SHOOTING and WILDFOWLING

 

BB was probably never happier than when out with his gun and dog either ‘working’ the fields and hedgerows of his beloved Northamptonshire countryside for pheasant or partridge;  in woodland ambush awaiting the pigeons returning to their evening roost; or whilst hanging fire for the dawn flight of the geese in his favourite Scottish and North Country salt-marsh hunting grounds.

 

For him shooting provided an eternal link with his boyhood and youth and with a countryside so rich in wildlife that man the hunter could be an acceptable part of the rural environment.  He was no mindless killer and he never enjoyed the kind of formal shooting that gave people the chance to kill hundreds of pheasants in a day.  For BB shooting was a means to get closer to nature and the countryside and to replenish his stockpot!

 

The tenseness and expectancy that he experienced while waiting for a shot at a rabbit, a pigeon or a pheasant kept him shooting for more than seventy years.  He also enjoyed the simple practical pleasure of a man pitting his wits against a wild creature.  It was an article of faith with BB that a man should never shoot something unless he intended to eat it.  Killing would otherwise represent a betrayal of one’s quarry.

 

Although he was particularly fond of rough-shooting, wildfowling was perhaps his greatest love.  The attractions of this most demanding of country sports were of course much like those of fishing: solitude, a sense of wonder at the beauty and wildness of the places haunted by the wildfowl, and the idea of one man trying to outwit a wild creature in the creature’s own environment where man was often at a disadvantage or even at times in some danger.

 

BB’s matchless descriptions of wildfowling are unforgettable.

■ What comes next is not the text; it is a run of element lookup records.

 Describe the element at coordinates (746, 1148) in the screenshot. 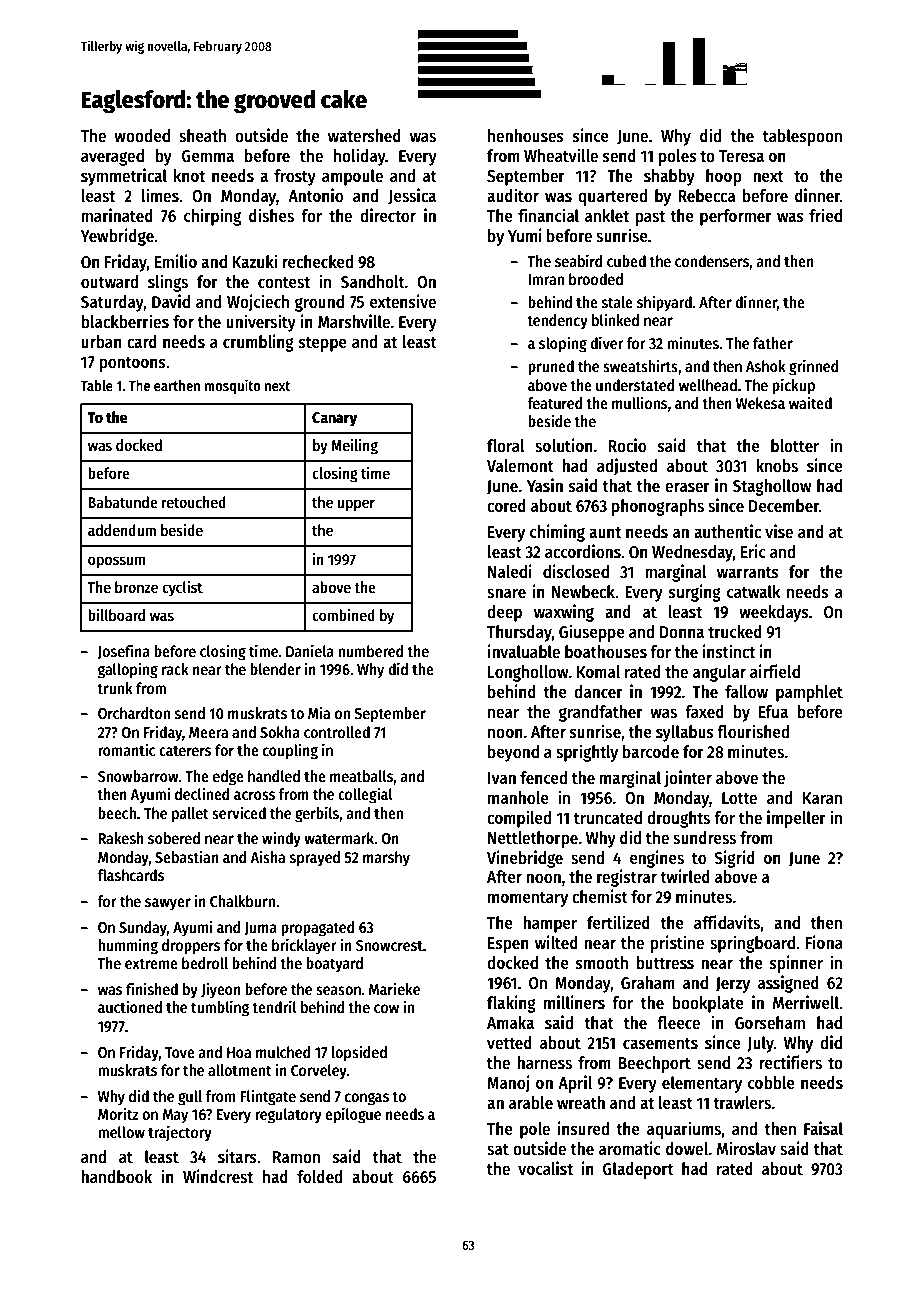

I see `Miroslav` at that location.
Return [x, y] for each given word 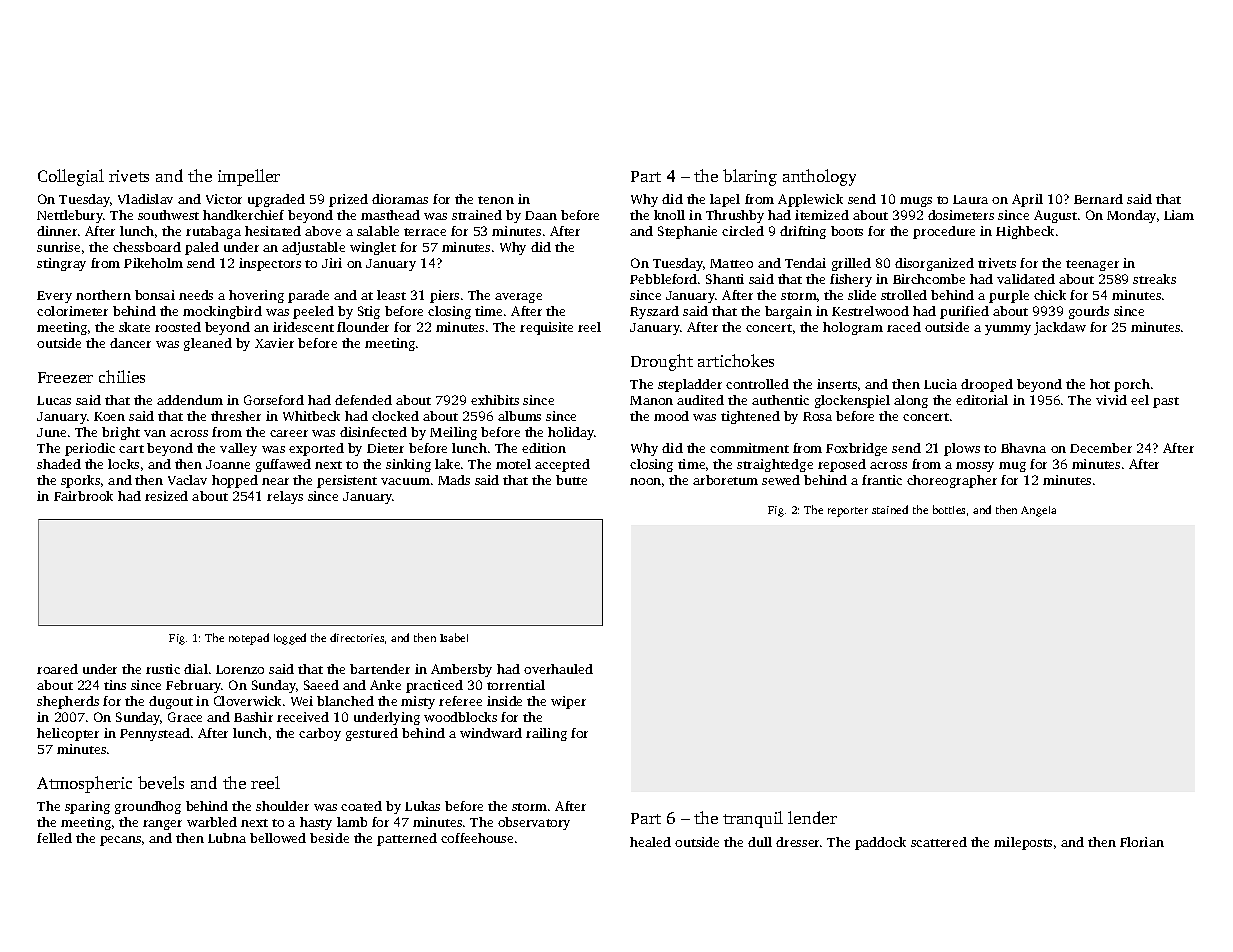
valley [238, 449]
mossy [975, 467]
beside [329, 838]
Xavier [274, 343]
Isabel [454, 637]
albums [519, 416]
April [1027, 200]
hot [1100, 384]
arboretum [725, 480]
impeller [249, 177]
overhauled [558, 669]
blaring [750, 177]
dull [760, 842]
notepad [249, 639]
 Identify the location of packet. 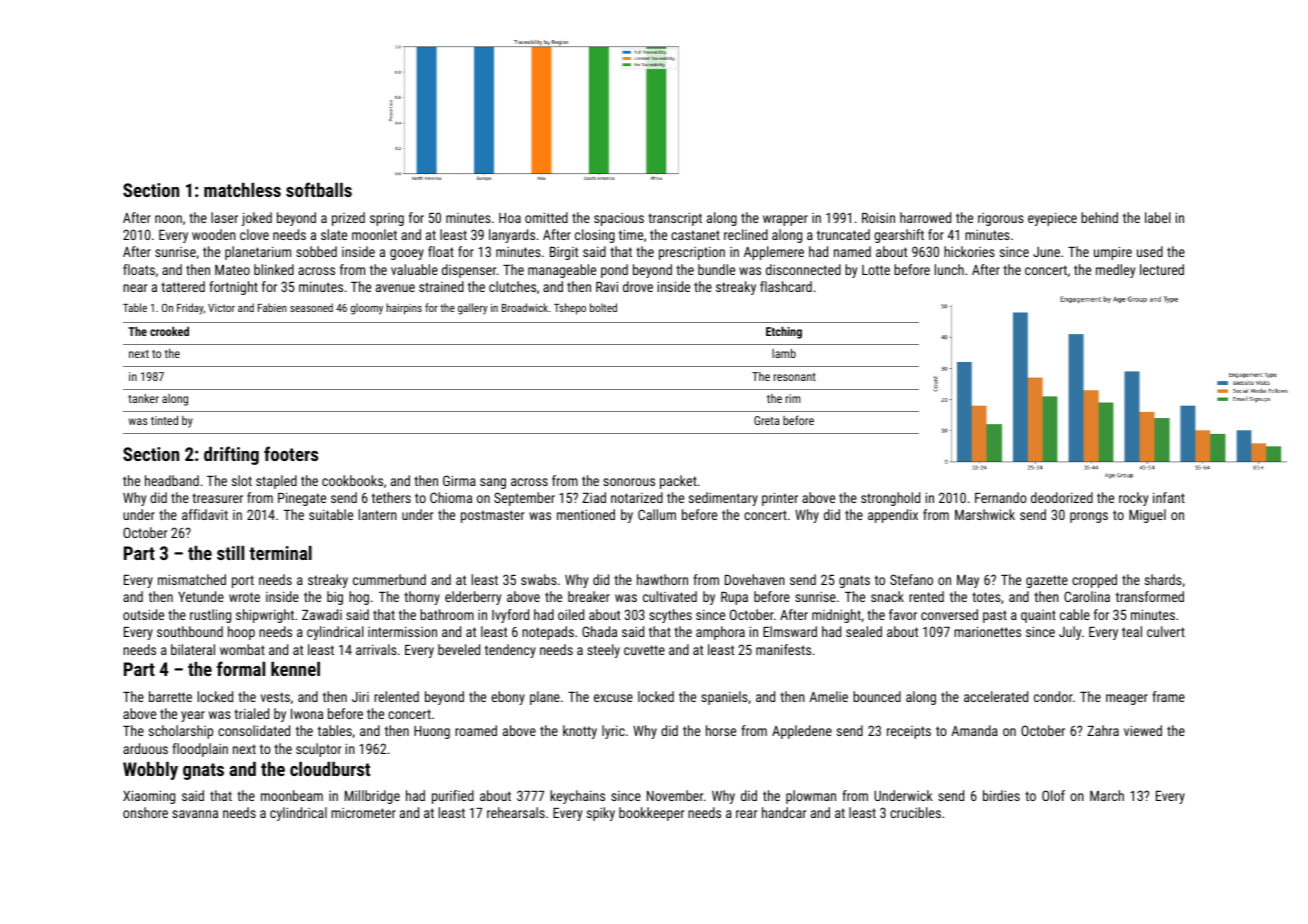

The splendour of dawn and sunset over the silver firths; mornings of blizzard and mist upon the high frosted uplands where the geese come to feed; the abiding peace of evening on the tide or the wild waves breaking on the shore and always in the background, the cries of the wildfowl in the starry night, the calls of goose or curlew; all these he describes with his wonderful attention to detail and impelling charm.

 

BB went regularly to the Wash in January, and to Scotland.  He rarely shot more than one or two geese on each expedition and was deeply saddened towards the end of his life at annual reports of the slaughter of large numbers of geese by unscrupulous longshore gunners, many from abroad. 

 

To give BB the last word: 

“One thing I unblushingly own.  I have devoted more that my allotted span of pages to wildfowling.  This is a luxury I have allowed myself, because of all the forms of shooting this is, to my own tastes, the finest. It is the last real ‘wild’ hunting that is left to us with the exception perhaps of deer stalking. It is also the most unpopular form of shooting, and I never cease to give thanks for this fact.  Wildfowling is no game for old men; it calls for the best physical condition, a sense of woodcraft, or should I say ‘marshcraft’, a clear eye, sound wind, and a total disregard of cold and wet. Above all it requires patience, the inexhaustible  patience of the coarse fisherman, who, like the wildfowler, more often than not returns empty-handed.”

The Shooting Man’s Bedside Book’. (1946).